Was cleaning up my hard drive when I came across this short write-up...written during my freshman year in college when I was trying to figure out a new major. Maybe it can help someone to see how lost I was, because it did get better.
23rd October, 2005
I’m searching. I don’t even really know for what at this point, but I need to find it. Am I making the right moves? I know some aren’t right, but I’m working on those. The ones that bother me are just so up in the air.My time: Is this worth it? Am I making the best use of it?
I thought it was homesickness, and I’ll admit that is a large part even still, but now there seems to be so much more to it. This has been keeping me up at nights. Upsetting my stomach. Drawing me into seclusion. I’m pushing away any form of “solid ground” here because (I think) I seem to not see myself staying here. Or something.
Do what makes you happy. That’s a fine phrase. Until someone doesn’t honestly know anymore what makes them “happy.” That’s where I am I guess. Ultimately that’s what I’m searching for, right? Why is it so difficult for me to do that? I thought I had found it, but that seems so impure and jaded now. At least I think it does. Anyway, I spent a solid two hours tonight walking and thinking about what truly would make me happy. Nothing. I drew a blank. All I ended up doing was exhausting my mind even more. Am I supposed to search for it? Or will it just come to me? I am so lost right now!

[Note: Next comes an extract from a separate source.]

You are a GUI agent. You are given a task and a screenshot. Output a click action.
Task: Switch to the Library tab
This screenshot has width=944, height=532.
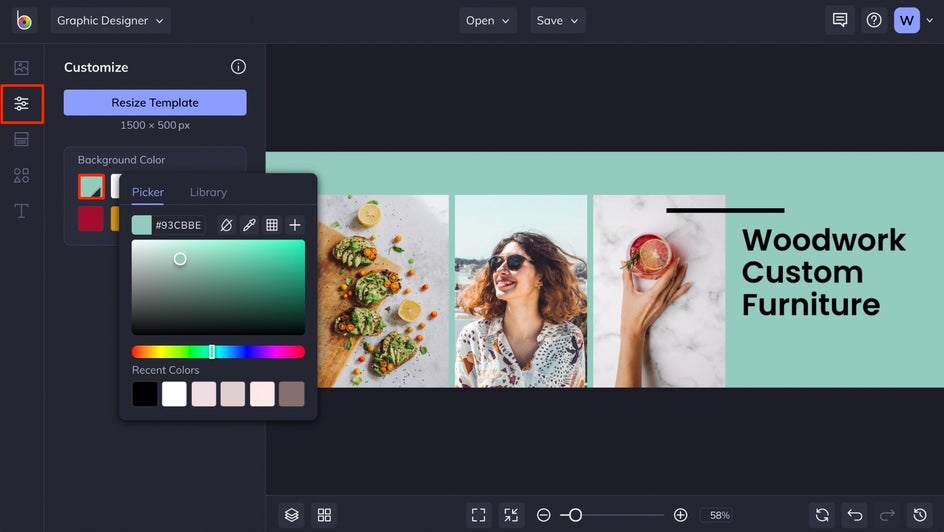pos(208,192)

More than anything I’m frustrated with myself. I’ve always said (at the risk of sounding “cocky”), “I’m good at everything and great at nothing.” My problem is, I want to be great at something! I want to excel at something because it is when I excel that I am happy. That’s part of the reason I’m looking back at what I decided before, I’m not having as much fun with it as I was. Maybe that sounds selfish, but I don’t care. I thought I was picking something I could excel at, and all I do now is see how middle-of-the pack I feel.